• **Your objective**
Format the records from the line containing "Tap the text H max (mm) = 100" through the end of the records, inclusive, as a two-column CSV with the headers entry and location. Write one row per record, putting its text under entry and its answer under location, each in a single quoted field with line breaks replaced by spaces.

• **Records for this task**
——
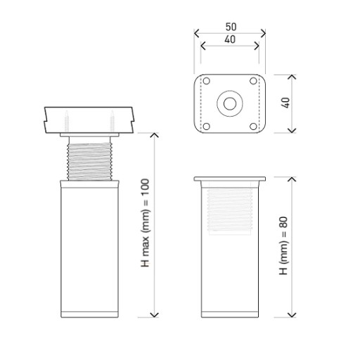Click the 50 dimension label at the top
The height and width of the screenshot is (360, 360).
point(231,27)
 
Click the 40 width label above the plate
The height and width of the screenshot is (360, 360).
point(230,39)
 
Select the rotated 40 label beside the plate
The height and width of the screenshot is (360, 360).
point(285,103)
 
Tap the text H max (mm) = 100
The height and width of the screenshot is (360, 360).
point(145,223)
——
• **Answer to this task**
entry,location
"Tap the text H max (mm) = 100 The height and width of the screenshot is (360, 360).","point(145,223)"